WHAT THE EXERCISE ASKS: Start at the line below containing "Silvia Frattali (489, 1085)" and stop at the line containing "Torino Film Festival 2013 (512, 1819)". Repeat every line of that stretch exactly, and nothing outside it.

Stored records:
[Start of Attachment]

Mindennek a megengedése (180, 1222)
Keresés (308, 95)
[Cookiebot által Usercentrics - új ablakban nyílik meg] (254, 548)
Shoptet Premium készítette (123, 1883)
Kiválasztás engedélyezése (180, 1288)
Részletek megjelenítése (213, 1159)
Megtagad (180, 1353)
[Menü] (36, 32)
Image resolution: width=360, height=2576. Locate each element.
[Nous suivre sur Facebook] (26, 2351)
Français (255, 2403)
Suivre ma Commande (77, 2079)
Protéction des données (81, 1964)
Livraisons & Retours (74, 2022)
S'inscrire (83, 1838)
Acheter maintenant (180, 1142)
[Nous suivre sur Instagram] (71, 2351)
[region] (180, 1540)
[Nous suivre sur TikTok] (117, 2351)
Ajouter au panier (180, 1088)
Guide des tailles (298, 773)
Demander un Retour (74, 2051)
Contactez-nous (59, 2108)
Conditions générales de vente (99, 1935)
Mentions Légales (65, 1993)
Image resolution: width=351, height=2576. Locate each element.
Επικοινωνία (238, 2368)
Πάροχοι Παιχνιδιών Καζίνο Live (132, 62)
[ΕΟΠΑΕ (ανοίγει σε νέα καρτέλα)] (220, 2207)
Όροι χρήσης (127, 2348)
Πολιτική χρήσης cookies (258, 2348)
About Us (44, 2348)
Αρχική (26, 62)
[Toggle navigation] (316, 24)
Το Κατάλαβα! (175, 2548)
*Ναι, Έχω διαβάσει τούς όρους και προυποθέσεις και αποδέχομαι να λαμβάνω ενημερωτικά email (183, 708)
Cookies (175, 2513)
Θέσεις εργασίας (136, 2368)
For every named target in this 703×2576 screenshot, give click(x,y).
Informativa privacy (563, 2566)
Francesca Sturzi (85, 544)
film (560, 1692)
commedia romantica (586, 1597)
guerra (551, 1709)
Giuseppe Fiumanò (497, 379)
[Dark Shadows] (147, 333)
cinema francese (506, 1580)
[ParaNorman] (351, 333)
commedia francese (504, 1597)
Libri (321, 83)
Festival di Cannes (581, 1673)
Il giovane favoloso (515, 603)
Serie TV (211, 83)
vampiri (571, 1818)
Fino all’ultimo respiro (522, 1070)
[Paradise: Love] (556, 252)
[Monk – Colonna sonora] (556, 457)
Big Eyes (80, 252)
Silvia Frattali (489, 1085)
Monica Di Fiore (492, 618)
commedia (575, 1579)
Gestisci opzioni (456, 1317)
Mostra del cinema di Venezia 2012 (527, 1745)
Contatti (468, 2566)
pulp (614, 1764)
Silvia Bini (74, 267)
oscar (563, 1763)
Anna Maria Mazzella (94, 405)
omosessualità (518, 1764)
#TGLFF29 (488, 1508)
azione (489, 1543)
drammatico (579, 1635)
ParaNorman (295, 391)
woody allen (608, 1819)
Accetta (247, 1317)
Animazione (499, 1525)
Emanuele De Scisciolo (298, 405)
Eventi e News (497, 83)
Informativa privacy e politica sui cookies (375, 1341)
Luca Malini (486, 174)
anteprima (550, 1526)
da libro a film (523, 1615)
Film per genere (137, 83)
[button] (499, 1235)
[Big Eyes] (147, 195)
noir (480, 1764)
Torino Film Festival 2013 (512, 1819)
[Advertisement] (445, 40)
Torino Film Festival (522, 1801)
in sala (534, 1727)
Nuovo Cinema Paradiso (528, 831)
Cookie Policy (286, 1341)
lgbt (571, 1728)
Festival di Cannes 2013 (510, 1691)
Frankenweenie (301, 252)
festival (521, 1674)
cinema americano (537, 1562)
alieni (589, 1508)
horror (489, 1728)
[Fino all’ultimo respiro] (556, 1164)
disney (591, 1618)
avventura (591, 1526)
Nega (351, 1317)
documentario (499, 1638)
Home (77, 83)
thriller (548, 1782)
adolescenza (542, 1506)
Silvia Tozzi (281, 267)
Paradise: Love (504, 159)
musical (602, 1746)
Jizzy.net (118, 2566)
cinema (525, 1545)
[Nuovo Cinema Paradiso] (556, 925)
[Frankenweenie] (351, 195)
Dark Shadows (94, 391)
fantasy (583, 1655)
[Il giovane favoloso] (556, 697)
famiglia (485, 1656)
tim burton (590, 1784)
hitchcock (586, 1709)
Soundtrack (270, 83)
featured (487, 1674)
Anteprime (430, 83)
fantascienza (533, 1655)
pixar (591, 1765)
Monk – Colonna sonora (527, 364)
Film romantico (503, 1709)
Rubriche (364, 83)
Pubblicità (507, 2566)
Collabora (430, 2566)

[End of Attachment]

RESPONSE BOX:
Silvia Frattali (489, 1085)
Monica Di Fiore (492, 618)
commedia (575, 1579)
Gestisci opzioni (456, 1317)
Mostra del cinema di Venezia 2012 (527, 1745)
Contatti (468, 2566)
pulp (614, 1764)
Silvia Bini (74, 267)
oscar (563, 1763)
Anna Maria Mazzella (94, 405)
omosessualità (518, 1764)
#TGLFF29 (488, 1508)
azione (489, 1543)
drammatico (579, 1635)
ParaNorman (295, 391)
woody allen (608, 1819)
Accetta (247, 1317)
Animazione (499, 1525)
Emanuele De Scisciolo (298, 405)
Eventi e News (497, 83)
Informativa privacy e politica sui cookies (375, 1341)
Luca Malini (486, 174)
anteprima (550, 1526)
da libro a film (523, 1615)
Film per genere (137, 83)
[button] (499, 1235)
[Big Eyes] (147, 195)
noir (480, 1764)
Torino Film Festival 2013 (512, 1819)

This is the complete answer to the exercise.